Pick several distributions that are monotonic for at least some values of their parameters.

distrSym = {
   MarchenkoPasturDistribution[λ, σ],
   MarchenkoPasturDistribution[λ],
   ChiSquareDistribution[ν],
   GammaDistribution[α, β],
   ExponentialDistribution[λ]};

Fit distributions to data

distr = findDist /@ distrSym

(* {MarchenkoPasturDistribution[0.980962, 1.01724], 
 MarchenkoPasturDistribution[0.986602, 1], ChiSquareDistribution[1.17914], 
 GammaDistribution[0.63868, 1.68378], ExponentialDistribution[0.929888]} *)

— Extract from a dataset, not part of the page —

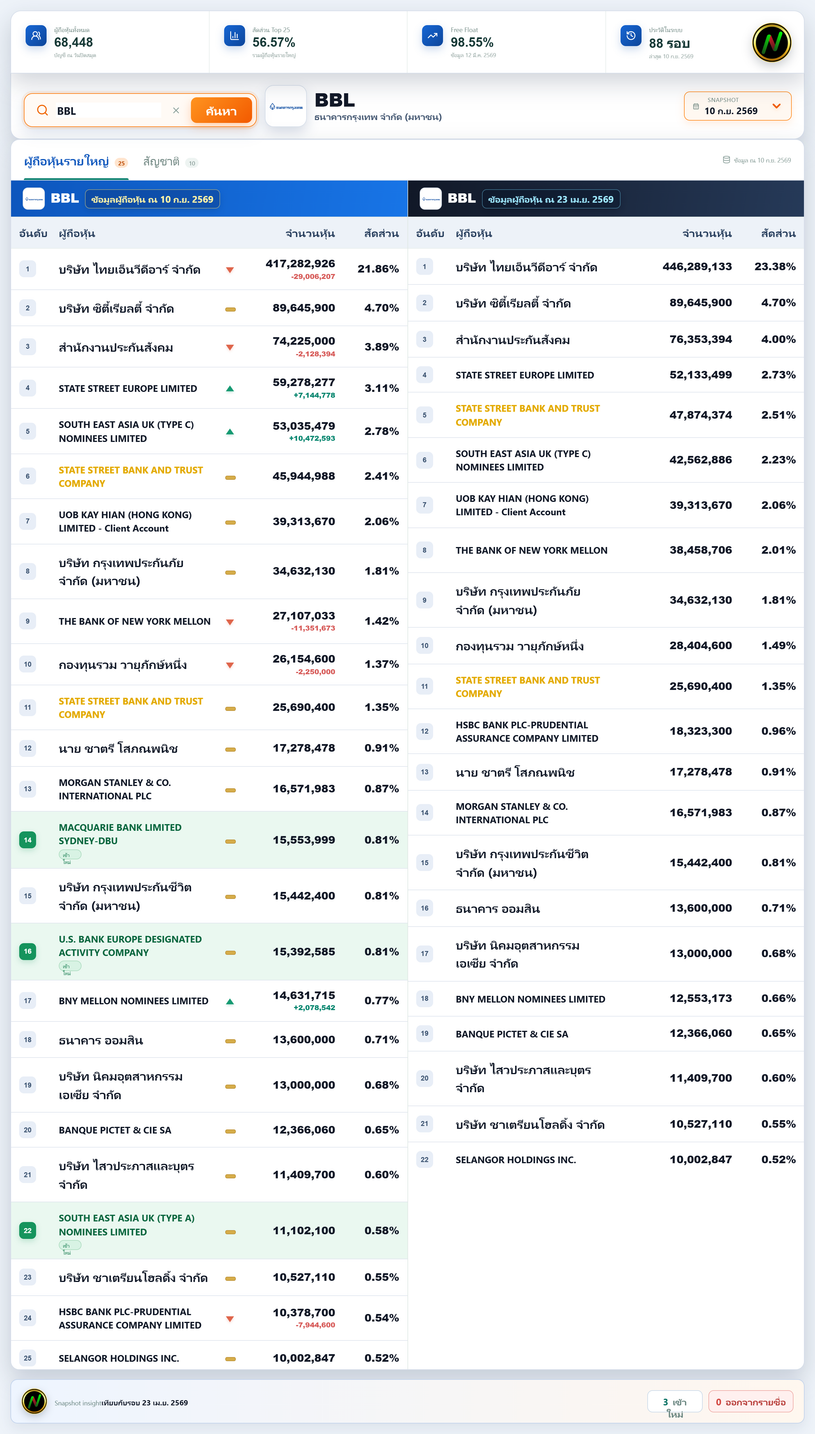The height and width of the screenshot is (1434, 815).
Task: Click the Free Float trend icon
Action: (x=432, y=36)
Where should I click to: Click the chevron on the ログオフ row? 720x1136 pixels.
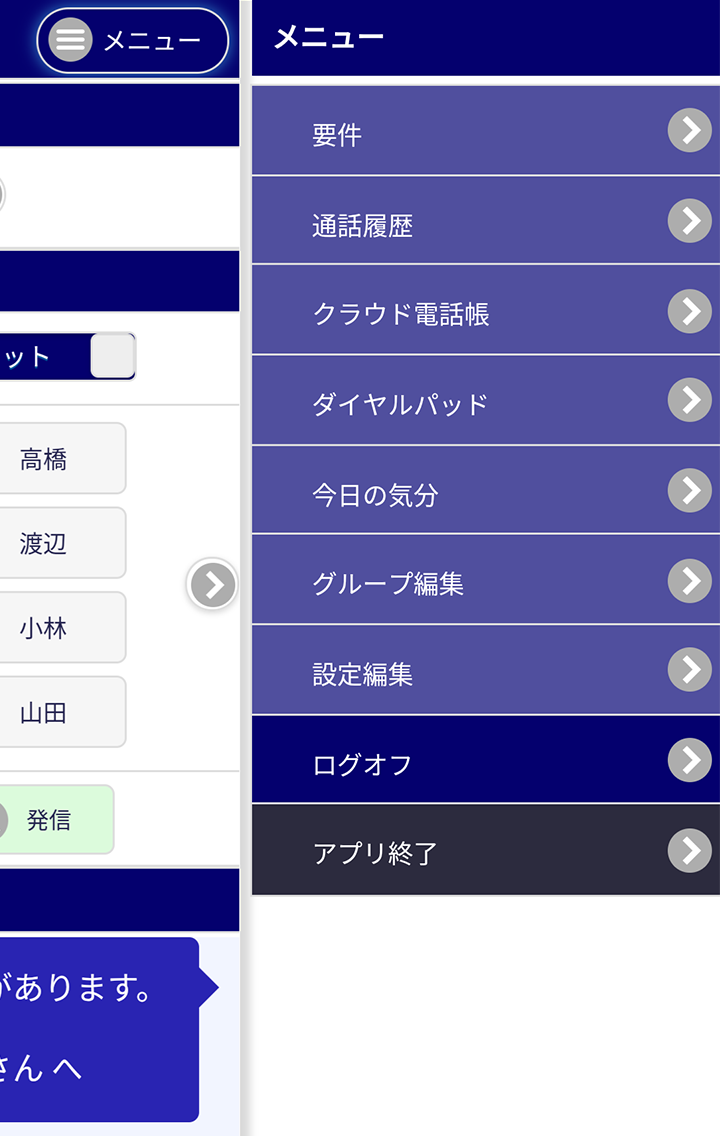point(690,760)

labels = StringReplace[ToString /@ distr, "Distribution" -> ""];

fit = NumberForm[#, {5, 3}] & /@ (DistributionFitTest[vals, #] & /@ distr)

enter image description here

colors = ColorData[97, "ColorList"];

Manipulate[
 d = Sort[d];
 Show[
  Histogram[vals, Automatic, "PDF"],
  Plot[
   Evaluate[Tooltip[PDF[#[[1]], x],
       StringForm["``, fit = ``", #[[1]], #[[2]]]] & /@
     Transpose[{distr, fit}][[d]]], {x, 0, 4},
   PlotStyle -> colors[[d]],
   PlotLegends -> Placed[
     LineLegend[
      StringForm["``, fit = ``", #[[1]], NumberForm[#[[2]], {5, 3}]] & /@ 
       Transpose[{labels, fit}][[d]]],
     {.6, .7}]],
  PlotRangeClipping -> False,
  ImageSize -> Large],
 {{d, Range[5], "distributions"},
  Thread[Range[Length[distr]] -> labels],
  ControlType -> TogglerBar,
  Appearance -> "Vertical" -> {Automatic, 3}}]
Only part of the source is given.